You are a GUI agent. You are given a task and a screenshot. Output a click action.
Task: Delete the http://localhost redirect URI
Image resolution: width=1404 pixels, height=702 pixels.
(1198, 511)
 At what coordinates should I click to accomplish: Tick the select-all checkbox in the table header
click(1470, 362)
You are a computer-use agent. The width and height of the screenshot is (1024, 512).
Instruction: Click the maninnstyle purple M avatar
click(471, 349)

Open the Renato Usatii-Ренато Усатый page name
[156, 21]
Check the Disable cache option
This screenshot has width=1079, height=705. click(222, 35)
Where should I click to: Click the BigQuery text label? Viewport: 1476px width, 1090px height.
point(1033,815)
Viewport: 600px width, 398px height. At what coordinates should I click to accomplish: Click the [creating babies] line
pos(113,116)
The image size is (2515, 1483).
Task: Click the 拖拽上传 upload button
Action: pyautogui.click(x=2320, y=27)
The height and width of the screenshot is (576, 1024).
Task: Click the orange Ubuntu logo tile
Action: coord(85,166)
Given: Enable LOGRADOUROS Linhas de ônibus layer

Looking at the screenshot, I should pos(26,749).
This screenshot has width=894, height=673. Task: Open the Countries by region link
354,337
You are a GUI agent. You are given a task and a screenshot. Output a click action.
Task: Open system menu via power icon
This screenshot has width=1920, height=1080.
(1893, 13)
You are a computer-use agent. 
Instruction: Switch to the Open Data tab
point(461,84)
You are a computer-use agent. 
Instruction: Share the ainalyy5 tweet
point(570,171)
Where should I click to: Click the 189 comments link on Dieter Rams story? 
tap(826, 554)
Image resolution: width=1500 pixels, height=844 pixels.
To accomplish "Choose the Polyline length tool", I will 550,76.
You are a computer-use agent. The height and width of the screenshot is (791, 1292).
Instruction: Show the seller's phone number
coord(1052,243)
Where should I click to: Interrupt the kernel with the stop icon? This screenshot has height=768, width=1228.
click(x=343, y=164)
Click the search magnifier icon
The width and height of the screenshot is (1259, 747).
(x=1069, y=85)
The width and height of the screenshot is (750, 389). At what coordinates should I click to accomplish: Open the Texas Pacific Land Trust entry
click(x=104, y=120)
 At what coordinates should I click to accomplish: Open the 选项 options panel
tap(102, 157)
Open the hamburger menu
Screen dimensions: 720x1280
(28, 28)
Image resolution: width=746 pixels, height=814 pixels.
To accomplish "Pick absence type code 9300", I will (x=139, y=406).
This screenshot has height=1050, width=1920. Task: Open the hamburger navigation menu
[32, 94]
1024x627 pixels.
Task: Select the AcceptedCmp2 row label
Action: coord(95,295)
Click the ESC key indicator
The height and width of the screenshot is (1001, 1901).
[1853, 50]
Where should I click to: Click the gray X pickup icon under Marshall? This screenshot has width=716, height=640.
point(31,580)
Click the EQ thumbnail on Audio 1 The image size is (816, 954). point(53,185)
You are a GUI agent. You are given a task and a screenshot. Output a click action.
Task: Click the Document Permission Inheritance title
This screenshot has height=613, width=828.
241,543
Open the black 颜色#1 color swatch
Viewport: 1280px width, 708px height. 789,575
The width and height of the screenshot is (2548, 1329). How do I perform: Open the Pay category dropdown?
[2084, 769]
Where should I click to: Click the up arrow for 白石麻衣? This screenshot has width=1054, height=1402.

• _Work to do_: Convert the data above into a numbered list with one item per line, and leave out the blank lines.

• _Result for this task_:
1. You are a GUI agent. You are given a task and a screenshot. Output a click action.
2. Task: Delete the http://localhost redirect URI
3. Image resolution: width=1404 pixels, height=702 pixels.
4. (1198, 511)
5.  At what coordinates should I click to accomplish: Tick the select-all checkbox in the table header
6. click(1470, 362)
7. You are a computer-use agent. The width and height of the screenshot is (1024, 512).
8. Instruction: Click the maninnstyle purple M avatar
9. click(471, 349)
10. Open the Renato Usatii-Ренато Усатый page name
11. [156, 21]
12. Check the Disable cache option
13. This screenshot has width=1079, height=705. click(222, 35)
14. Where should I click to: Click the BigQuery text label? Viewport: 1476px width, 1090px height.
15. point(1033,815)
16. Viewport: 600px width, 398px height. At what coordinates should I click to accomplish: Click the [creating babies] line
17. pos(113,116)
18. The image size is (2515, 1483).
19. Task: Click the 拖拽上传 upload button
20. Action: pyautogui.click(x=2320, y=27)
21. The height and width of the screenshot is (576, 1024).
22. Task: Click the orange Ubuntu logo tile
23. Action: coord(85,166)
24. Given: Enable LOGRADOUROS Linhas de ônibus layer
25. Looking at the screenshot, I should pos(26,749).
26. This screenshot has width=894, height=673. Task: Open the Countries by region link
27. 354,337
28. You are a GUI agent. You are given a task and a screenshot. Output a click action.
29. Task: Open system menu via power icon
30. This screenshot has width=1920, height=1080.
31. (1893, 13)
32. You are a computer-use agent. 
33. Instruction: Switch to the Open Data tab
34. point(461,84)
35. You are a computer-use agent. 
36. Instruction: Share the ainalyy5 tweet
37. point(570,171)
38. Where should I click to: Click the 189 comments link on Dieter Rams story? 
39. tap(826, 554)
40. Image resolution: width=1500 pixels, height=844 pixels.
41. To accomplish "Choose the Polyline length tool", I will 550,76.
42. You are a computer-use agent. The height and width of the screenshot is (791, 1292).
43. Instruction: Show the seller's phone number
44. coord(1052,243)
45. Where should I click to: Interrupt the kernel with the stop icon? This screenshot has height=768, width=1228.
46. click(x=343, y=164)
47. Click the search magnifier icon
48. The width and height of the screenshot is (1259, 747).
49. (x=1069, y=85)
50. The width and height of the screenshot is (750, 389). At what coordinates should I click to accomplish: Open the Texas Pacific Land Trust entry
51. click(x=104, y=120)
52.  At what coordinates should I click to accomplish: Open the 选项 options panel
53. tap(102, 157)
54. Open the hamburger menu
55. Screen dimensions: 720x1280
56. (28, 28)
57. Image resolution: width=746 pixels, height=814 pixels.
58. To accomplish "Pick absence type code 9300", I will (x=139, y=406).
59. This screenshot has height=1050, width=1920. Task: Open the hamburger navigation menu
60. [32, 94]
61. 1024x627 pixels.
62. Task: Select the AcceptedCmp2 row label
63. Action: coord(95,295)
64. Click the ESC key indicator
65. The height and width of the screenshot is (1001, 1901).
66. [1853, 50]
67. Where should I click to: Click the gray X pickup icon under Marshall? This screenshot has width=716, height=640.
68. point(31,580)
69. Click the EQ thumbnail on Audio 1 The image size is (816, 954). point(53,185)
70. You are a GUI agent. You are given a task and a screenshot. Output a click action.
71. Task: Click the Document Permission Inheritance title
72. This screenshot has height=613, width=828.
73. 241,543
74. Open the black 颜色#1 color swatch
75. Viewport: 1280px width, 708px height. 789,575
76. The width and height of the screenshot is (2548, 1329). How do I perform: Open the Pay category dropdown?
77. [2084, 769]
78. Where should I click to: Click the up arrow for 白石麻衣? This screenshot has width=1054, height=1402.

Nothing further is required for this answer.